Brahmacharini (Sanskrit: ब्रह्मचारिणी) means a devoted female student who lives in an Ashrama with her Guru along with other students. She is the second aspect of the Navadurga forms of Mahadevi and is worshipped on the second day of Navaratri (the nine divine nights of Navadurga).

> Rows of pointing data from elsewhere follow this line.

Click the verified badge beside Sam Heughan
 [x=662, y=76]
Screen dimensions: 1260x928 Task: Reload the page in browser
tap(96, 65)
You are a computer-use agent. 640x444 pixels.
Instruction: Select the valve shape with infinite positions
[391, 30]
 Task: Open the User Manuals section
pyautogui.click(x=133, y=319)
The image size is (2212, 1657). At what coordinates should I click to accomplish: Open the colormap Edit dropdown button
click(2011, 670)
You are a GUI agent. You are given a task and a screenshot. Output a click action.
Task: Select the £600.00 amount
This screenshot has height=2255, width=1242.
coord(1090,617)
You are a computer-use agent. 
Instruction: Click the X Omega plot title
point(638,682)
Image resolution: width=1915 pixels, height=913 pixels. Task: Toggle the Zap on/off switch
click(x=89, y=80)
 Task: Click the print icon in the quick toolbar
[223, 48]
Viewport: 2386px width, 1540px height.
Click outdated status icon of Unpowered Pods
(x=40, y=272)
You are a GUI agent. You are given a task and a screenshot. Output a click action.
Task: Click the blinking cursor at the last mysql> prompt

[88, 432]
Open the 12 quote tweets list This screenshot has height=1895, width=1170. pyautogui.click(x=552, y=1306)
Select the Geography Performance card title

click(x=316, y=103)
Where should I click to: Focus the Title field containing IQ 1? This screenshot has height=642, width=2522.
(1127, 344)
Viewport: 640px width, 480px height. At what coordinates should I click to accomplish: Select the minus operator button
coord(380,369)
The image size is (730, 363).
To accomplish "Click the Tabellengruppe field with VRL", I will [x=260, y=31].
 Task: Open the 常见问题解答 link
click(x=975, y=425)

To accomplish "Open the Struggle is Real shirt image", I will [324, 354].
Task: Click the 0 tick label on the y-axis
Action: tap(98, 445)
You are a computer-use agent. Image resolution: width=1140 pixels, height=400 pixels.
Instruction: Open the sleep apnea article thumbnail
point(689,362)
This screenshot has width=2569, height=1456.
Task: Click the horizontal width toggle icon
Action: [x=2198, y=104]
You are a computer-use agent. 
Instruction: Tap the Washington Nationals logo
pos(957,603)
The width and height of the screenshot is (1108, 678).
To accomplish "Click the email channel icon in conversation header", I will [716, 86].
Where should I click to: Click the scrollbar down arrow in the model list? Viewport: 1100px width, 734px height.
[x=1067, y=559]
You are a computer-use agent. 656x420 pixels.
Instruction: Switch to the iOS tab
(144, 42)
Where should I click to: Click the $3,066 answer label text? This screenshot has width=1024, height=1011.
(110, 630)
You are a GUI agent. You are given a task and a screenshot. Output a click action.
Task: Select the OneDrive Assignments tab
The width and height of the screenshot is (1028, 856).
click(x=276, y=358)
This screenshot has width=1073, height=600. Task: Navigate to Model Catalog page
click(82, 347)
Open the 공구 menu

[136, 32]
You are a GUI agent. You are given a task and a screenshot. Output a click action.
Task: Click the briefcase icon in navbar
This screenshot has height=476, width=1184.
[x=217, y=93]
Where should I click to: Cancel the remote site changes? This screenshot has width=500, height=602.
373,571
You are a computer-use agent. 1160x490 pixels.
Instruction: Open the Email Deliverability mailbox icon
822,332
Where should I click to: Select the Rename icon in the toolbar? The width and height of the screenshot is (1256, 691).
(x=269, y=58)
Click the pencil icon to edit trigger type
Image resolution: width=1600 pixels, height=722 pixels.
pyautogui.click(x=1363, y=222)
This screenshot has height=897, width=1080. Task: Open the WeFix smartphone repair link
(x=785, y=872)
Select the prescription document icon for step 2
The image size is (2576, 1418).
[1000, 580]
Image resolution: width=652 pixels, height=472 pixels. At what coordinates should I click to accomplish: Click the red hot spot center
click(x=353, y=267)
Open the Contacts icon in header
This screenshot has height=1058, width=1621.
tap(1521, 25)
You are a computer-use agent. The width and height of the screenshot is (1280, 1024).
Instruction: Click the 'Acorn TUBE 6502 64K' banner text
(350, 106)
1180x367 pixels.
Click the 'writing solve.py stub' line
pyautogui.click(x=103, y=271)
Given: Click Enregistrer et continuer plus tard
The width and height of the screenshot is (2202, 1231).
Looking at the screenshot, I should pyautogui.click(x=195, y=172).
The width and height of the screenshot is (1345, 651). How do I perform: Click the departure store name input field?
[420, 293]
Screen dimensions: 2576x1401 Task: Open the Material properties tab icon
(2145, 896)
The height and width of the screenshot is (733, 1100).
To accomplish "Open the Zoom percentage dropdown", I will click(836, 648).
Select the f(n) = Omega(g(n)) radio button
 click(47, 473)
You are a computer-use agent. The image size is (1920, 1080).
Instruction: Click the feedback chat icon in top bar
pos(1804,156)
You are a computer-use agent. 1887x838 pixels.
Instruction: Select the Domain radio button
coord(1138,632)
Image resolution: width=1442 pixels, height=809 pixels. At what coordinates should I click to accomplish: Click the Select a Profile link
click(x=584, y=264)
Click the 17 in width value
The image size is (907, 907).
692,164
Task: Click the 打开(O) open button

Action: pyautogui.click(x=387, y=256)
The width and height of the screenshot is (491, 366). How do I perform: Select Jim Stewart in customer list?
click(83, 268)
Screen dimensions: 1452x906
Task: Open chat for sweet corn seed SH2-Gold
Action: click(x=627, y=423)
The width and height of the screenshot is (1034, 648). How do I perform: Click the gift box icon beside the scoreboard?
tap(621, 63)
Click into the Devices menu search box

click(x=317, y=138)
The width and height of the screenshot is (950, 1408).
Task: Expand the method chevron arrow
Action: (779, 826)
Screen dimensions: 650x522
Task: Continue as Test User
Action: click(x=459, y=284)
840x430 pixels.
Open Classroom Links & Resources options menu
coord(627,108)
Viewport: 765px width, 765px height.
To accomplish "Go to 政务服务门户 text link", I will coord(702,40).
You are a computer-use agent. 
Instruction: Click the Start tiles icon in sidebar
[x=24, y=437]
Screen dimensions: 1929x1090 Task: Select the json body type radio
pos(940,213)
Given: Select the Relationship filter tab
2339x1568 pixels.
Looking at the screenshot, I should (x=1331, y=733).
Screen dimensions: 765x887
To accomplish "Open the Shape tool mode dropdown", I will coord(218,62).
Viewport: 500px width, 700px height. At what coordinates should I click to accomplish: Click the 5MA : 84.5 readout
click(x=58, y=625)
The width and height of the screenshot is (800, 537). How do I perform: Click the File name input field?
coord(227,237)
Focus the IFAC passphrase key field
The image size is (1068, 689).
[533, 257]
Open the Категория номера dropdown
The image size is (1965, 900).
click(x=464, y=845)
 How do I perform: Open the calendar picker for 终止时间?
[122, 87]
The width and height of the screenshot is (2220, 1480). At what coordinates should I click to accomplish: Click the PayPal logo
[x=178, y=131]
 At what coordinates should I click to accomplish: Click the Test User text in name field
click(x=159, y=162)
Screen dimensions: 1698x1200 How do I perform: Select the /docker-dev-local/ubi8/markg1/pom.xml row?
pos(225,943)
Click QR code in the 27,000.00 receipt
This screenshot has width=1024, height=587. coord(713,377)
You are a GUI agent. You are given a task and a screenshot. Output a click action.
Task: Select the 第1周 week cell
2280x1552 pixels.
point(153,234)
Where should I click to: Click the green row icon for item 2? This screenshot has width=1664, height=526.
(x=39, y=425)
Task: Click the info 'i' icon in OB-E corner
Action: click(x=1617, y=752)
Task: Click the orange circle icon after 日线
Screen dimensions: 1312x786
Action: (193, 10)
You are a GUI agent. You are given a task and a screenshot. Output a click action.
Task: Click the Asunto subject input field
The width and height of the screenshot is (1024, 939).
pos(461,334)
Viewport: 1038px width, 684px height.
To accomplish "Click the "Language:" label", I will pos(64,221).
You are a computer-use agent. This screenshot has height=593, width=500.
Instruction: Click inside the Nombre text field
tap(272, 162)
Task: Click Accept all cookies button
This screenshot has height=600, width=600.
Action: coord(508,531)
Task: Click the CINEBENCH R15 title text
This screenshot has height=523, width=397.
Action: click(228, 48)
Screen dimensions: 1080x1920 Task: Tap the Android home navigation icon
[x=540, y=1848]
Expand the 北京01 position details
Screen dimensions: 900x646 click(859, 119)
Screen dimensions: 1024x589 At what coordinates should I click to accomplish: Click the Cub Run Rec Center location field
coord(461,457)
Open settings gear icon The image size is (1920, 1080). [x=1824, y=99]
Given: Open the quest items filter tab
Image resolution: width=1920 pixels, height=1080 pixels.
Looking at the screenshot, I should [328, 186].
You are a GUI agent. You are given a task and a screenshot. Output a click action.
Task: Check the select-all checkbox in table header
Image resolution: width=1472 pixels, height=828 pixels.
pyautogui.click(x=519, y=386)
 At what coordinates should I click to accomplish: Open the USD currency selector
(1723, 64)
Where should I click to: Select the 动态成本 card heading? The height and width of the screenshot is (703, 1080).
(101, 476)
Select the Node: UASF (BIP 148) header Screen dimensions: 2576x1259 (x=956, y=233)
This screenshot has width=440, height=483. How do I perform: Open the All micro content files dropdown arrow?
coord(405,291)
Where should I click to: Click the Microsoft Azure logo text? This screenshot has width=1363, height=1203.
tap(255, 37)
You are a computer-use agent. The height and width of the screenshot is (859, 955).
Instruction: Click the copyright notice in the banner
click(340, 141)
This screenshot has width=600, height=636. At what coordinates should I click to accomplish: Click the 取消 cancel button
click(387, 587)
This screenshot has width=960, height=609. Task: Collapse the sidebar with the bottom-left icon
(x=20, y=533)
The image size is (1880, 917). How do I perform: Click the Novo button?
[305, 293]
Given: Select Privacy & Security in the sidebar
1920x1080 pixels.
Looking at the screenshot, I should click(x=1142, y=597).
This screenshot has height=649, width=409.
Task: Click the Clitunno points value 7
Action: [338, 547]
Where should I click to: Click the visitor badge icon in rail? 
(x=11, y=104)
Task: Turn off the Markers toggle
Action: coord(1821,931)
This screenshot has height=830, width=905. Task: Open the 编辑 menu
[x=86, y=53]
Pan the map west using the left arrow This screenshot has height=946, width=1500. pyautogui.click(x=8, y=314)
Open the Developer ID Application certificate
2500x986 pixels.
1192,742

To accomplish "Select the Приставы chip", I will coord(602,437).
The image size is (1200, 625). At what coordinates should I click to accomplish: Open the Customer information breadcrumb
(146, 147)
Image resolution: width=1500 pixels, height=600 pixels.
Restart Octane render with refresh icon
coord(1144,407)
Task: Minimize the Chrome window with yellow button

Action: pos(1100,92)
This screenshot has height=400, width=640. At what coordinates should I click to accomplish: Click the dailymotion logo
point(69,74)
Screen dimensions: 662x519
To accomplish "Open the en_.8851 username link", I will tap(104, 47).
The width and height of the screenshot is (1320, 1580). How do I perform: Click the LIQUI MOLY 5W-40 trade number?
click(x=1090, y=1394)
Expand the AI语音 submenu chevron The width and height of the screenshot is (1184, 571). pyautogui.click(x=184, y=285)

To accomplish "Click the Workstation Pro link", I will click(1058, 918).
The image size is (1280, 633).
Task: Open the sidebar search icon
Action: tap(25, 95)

The goddess Brahmacharini is an aspect of Parvati and wears white clothes, holding a japamala in her right hand and a kamandalu in her left.

Etymology

The word brahmacharini stems from two Sanskrit roots:
Brahma(ब्रह्म, shortened from Brahman), means "the one self-existent Spirit, the Absolute Reality, Universal Self, Personal God, the sacred knowledge".
charini is the feminine version of one who is a charya(चर्य), which means "occupation with, engaging, proceeding, behaviour, conduct, to follow, moving in, going after".

The word brahmacharini in Vedic texts means a female who pursues sacred religious knowledge.

Legend of Brahmacharini 

According to different versions of her story, maiden Parvati resolves to marry Shiva. Her parents try to discourage her, but she remains steadfast and performs a penance for about 5000 years. 

In the meantime, the gods approach Kamadeva, the Hindu god of love and lust, and ask him to generate desire in Shiva for Parvati. They are driven by an asura named Tarkasur who can only be killed by Shiva's child. Kamadeva shoots Shiva with an arrow of desire. Shiva opens his third eye in his forehead and burns Kama to ashes. 

Parvati does not lose her hope or her resolve to win over Shiva. She begins to live in mountains like Shiva and engage in the same activities he does, such as asceticism, yogin and tapas; it is this aspect of Parvati that is deemed to be that of goddess Brahmacharini. Her ascetic pursuit draws the attention of Shiva and awakens his interest. He meets her in disguised form and tries to dissuade her by counting Shiva's weaknesses and personality problems. Parvati refuses to listen and insists in her resolve. 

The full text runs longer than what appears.